My internship at the Center for Assessment involved creating a screening tool to help state, district, or school leaders select a high-quality assessment literacy professional learning program before they launch assessment literacy initiatives.
The need for quality K-12 classroom assessment practice has persisted for decades (DeLuca & Johnson, 2017; Popham, 2009; Stiggins, 1991). Ideally, teachers would support student achievement by leveraging assessment literacy — the knowledge and ability to design, select, adapt, interpret, and use educational assessments in the classroom to make better educational decisions that improve student learning. However, the promise of quality classroom assessment practice has not been realized and many in-service teachers need supplemental professional learning.
To address this need, many states, organizations, testing vendors, and educational institutions are creating educator assessment literacy professional learning modules and other resources for K-12 teachers and leaders. However, it is unclear if these professional learning modules and resources employ high-quality content and implementation plans to effectively support the intended goals of state or local education agencies.
Thus, the purpose of my internship involved creating a screening tool to help state, district, or school leaders evaluate the quality of content and implementation plans before they launch assessment literacy efforts.

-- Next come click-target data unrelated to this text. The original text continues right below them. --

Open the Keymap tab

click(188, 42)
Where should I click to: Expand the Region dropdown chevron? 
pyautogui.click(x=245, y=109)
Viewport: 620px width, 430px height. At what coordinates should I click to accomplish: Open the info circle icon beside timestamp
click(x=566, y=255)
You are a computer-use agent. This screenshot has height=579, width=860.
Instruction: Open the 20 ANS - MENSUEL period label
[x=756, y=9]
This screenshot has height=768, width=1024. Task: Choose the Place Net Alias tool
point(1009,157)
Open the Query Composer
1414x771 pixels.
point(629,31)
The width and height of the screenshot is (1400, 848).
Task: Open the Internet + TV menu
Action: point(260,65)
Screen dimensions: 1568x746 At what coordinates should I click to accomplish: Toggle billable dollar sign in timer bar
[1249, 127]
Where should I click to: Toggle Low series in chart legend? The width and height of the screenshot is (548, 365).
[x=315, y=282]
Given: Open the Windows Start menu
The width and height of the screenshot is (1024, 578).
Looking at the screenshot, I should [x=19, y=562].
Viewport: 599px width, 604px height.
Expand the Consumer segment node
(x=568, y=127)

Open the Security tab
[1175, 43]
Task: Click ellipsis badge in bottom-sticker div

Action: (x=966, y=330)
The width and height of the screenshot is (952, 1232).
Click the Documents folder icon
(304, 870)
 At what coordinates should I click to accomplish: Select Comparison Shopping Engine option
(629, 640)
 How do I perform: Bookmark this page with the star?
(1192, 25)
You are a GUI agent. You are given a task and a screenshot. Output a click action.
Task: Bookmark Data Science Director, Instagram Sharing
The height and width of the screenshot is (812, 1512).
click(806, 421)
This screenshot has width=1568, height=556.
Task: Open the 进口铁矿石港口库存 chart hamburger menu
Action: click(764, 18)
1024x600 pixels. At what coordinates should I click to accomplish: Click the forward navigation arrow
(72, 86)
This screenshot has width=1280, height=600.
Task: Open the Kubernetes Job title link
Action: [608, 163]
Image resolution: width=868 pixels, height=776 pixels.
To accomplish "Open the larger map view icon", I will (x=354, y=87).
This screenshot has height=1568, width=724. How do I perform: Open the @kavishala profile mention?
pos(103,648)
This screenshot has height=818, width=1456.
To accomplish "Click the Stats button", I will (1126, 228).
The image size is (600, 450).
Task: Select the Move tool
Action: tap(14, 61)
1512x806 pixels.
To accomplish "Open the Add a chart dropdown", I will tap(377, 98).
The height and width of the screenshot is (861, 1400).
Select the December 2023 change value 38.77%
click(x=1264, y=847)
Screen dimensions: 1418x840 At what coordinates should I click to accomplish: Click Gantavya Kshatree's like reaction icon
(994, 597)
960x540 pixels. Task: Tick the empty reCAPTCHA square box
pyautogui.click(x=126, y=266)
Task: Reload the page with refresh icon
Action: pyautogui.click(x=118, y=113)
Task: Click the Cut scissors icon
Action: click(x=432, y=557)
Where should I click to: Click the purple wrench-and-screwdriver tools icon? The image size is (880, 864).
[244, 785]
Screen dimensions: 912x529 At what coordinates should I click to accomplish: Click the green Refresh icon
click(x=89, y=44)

Reviewing the Research on Assessment Literacy and Teacher Professional Development
Two research questions guided the development of the screening tool:
- What is the foundational content knowledge and skills K-12 educators need to be considered ‘assessment literate’ based on the research literature and experts in the field?
- What is best practice in implementation of in-service K-12 educator professional development according to reviews of the body of recent literature?
I conducted a systematic literature review to answer the research questions. As displayed in Figure 1, I synthesized the literature review analysis into a guiding framework based on recurring themes. Then, I used the guiding framework to inform the development of a screening tool, which I will present in a subsequent blog post.
The Guiding Framework for Developing the Screening Tool
The guiding framework organizes the criteria for evaluating the quality of state and district/school assessment literacy initiatives according to three key elements essential for any K-12 in-service professional learning initiative: (1) the content specifications of a professional learning program, (2) the implementation features of a professional learning program, and (3) the institutional readiness, or school context, within which the professional learning program will be conducted.
Content specification domains are related to professional learning program outcomes for K-12 teachers and leaders that comprehensively define educator assessment literacy capacities for educational assessment (classroom and other assessments such as state tests and school- or district-based assessments; see figure for a listing of the domains). The foundational knowledge, skills, and dispositions all fall along a mastery continuum where educators move from novice to expert over time with practice, reflection, and feedback.
As suggested by the literature review analysis, leaders (e.g., school principals, instructional coaches, district leaders, etc.) need additional knowledge and skills based on their roles within the educational system, the critical nature of supporting teachers in their efforts, and the incoherence that can be created by decisions made about assessments at the school or district layer.
Implementation feature domains are the 12 research-based design features that should be present in a professional learning program to support the attainment of program outcomes, which should be clearly defined with a thorough plan for meeting intended outcomes (see figure 1). While educators should be able to adapt outcomes and plans to fit their local context and content, a robust implementation plan with these high-leverage features is necessary to achieve the ambitious goals of a comprehensive assessment literacy initiative.
Institutional readiness domains are related to the prerequisite conditions within the school and/or district that need to be met to implement a professional learning program with fidelity and appropriate adaptation (see figure 1). The first two elements (content specifications and implementation features) align with our research questions directly, but the literature review analysis suggested that the specific context and readiness of the educational institution are important factors for successfully implementing the professional learning program and producing the intended outcomes related to educator assessment literacy.
More detailed information on the guiding framework will be available in a subsequent blog post where I will describe the process of creating and pilot testing the screening tool and creating a Research Synthesis report. Our hope is that the research-based, user-friendly screening tool will help state and district leaders make informed decisions when selecting an assessment literacy professional learning program that will lead to better educational assessment practices and improved student learning.